Dilico Anishinabek Family Care Fined $80,000 For Failure to Assess Workplace Violence Risks

Dilico Headquarters
Dilico Headquarters

THUNDER BAY – NEWS – Dilico Anishinabek Family Care, a child welfare and mental health services provider, with the headquarters on Fort William First Nation was found guilty of failing to assess workplace violence risks, stemming from an assault by a client resident at a group home in May 2022.

Penalty Imposed

Following a guilty plea in Provincial Offences Court in Thunder Bay, Dilico Anishinabek Family Care was fined $80,000, accompanied by a 25% victim fine surcharge, as mandated by the Provincial Offences Act. The surcharge is directed towards a special provincial government fund dedicated to assisting victims of crime.

What Happened?

Dilico Anishinabek Family Care operates a mental health treatment group home in Thunder Bay for high-risk client residents between the ages of 12 and 17.
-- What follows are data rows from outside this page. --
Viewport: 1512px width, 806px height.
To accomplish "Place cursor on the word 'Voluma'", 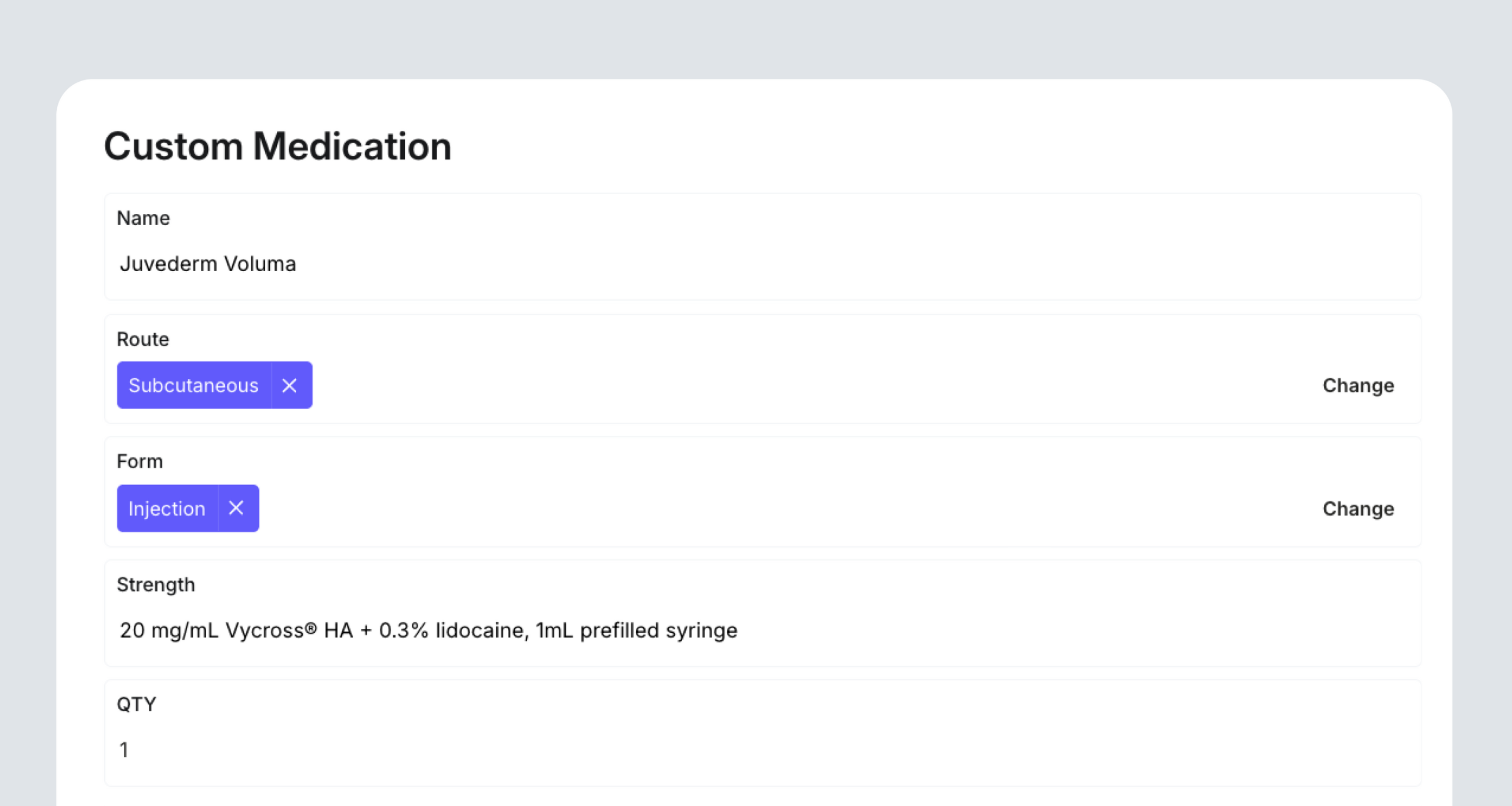I will coord(259,264).
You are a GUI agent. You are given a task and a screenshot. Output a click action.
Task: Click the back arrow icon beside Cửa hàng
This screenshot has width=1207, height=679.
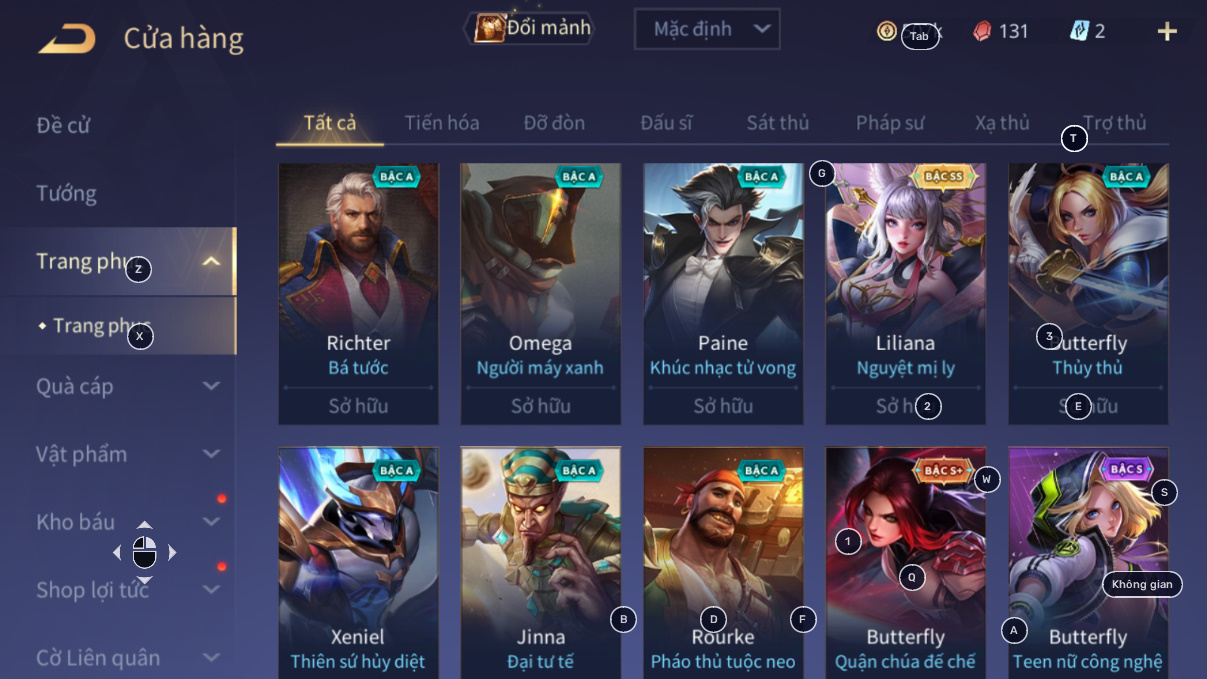tap(67, 39)
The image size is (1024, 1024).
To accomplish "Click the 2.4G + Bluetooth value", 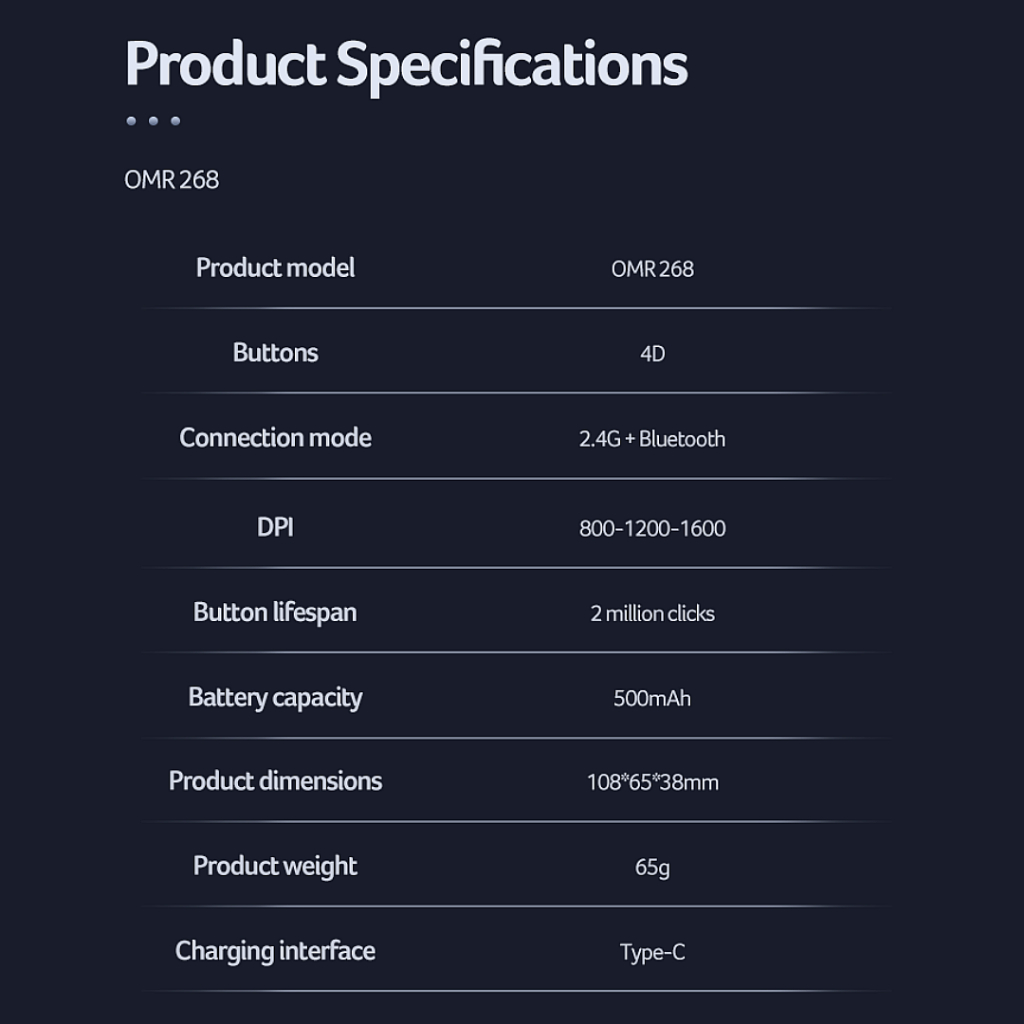I will [652, 439].
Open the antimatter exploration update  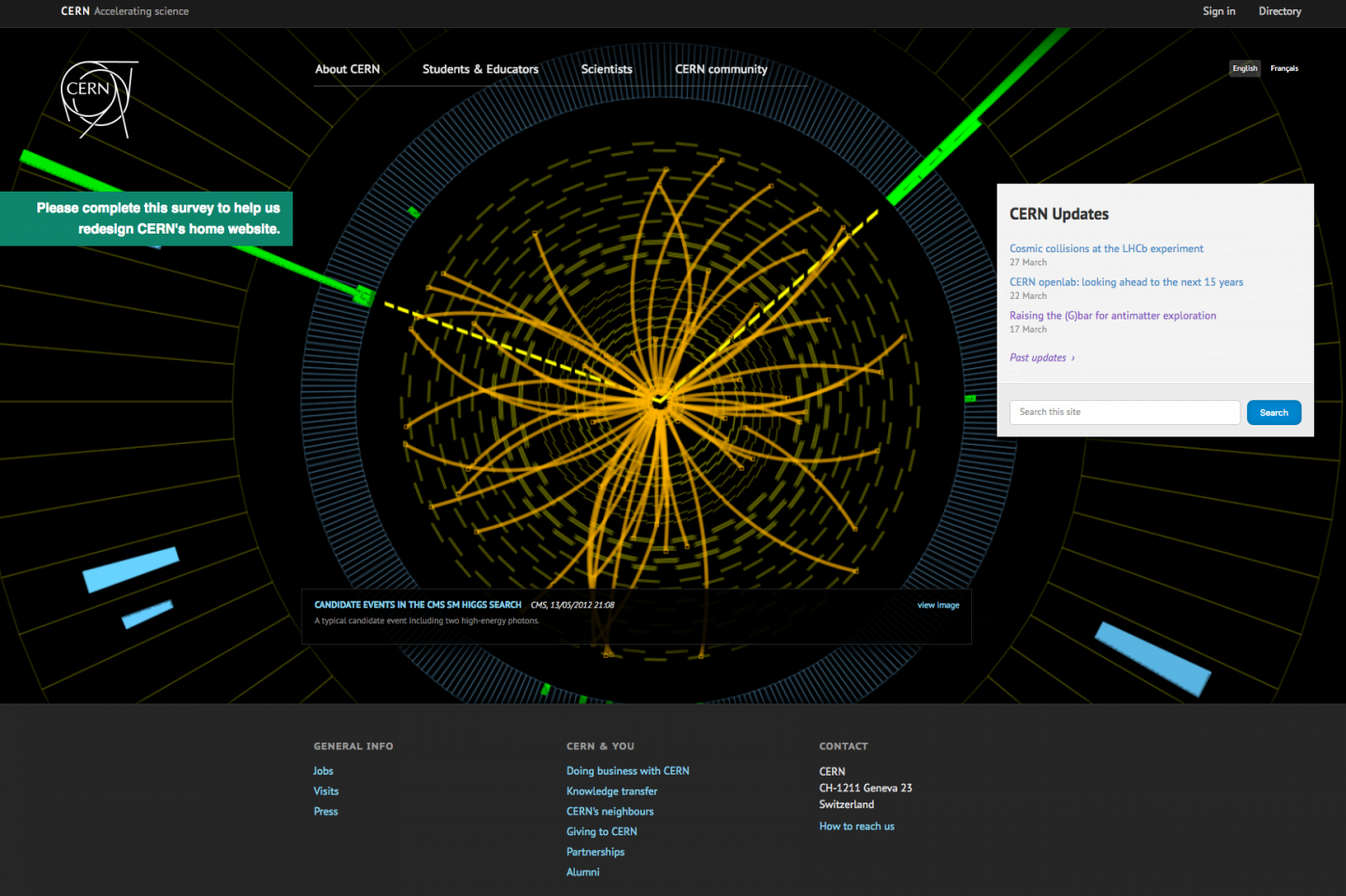coord(1112,315)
At the time of the incident, the group home had two regular full-time workers that directly assisted the resident youth and several other workers in management, administrative and training positions.

On May 16, 2022, group home staff unlocked the office the manager shared with another worker, to allow a client resident in to speak with the manager. The resident was frustrated about an issue and verbally aggressive.

The situation escalated and the resident assaulted the manager. The worker, who was also present in the office, attempted to use verbal de-escalation strategies with the client but was unsuccessful.

A second worker entered the office and pulled the client off the manager, allowing the manager and first worker to leave the office. The resident assaulted the second worker, who got out of the office and held the door shut to contain the resident.

The resident exited the office through the window. Emergency Medical Services attended the group home.

What is the Law?

In Ontario, employers are responsible for preventing workplace violence as per subsection 32.0.3(1) of the Occupational Health and Safety Act. Their responsibilities include:

  1. Risk Assessment: Identifying potential risks of workplace violence.
  2. Development of Policies: Developing and implementing policies and programs to address workplace violence.
  3. Risk Assessment: Assessing the risks of workplace violence and developing measures to control these risks.
  4. Information and Training: Providing information and instruction to workers on the workplace violence policies and programs.
  5. Reporting and Investigating Incidents: Ensuring that incidents or complaints of workplace violence are reported, investigated, and addressed promptly.
  6. Emergency Response: Developing procedures for summoning immediate assistance when workplace violence occurs.
  7. Support: Providing support to workers who have experienced workplace violence.
  8. Monitoring: Regularly reviewing and updating the violence prevention policies and programs.

Failure to fulfill these responsibilities can result in legal penalties and fines as it did in this case.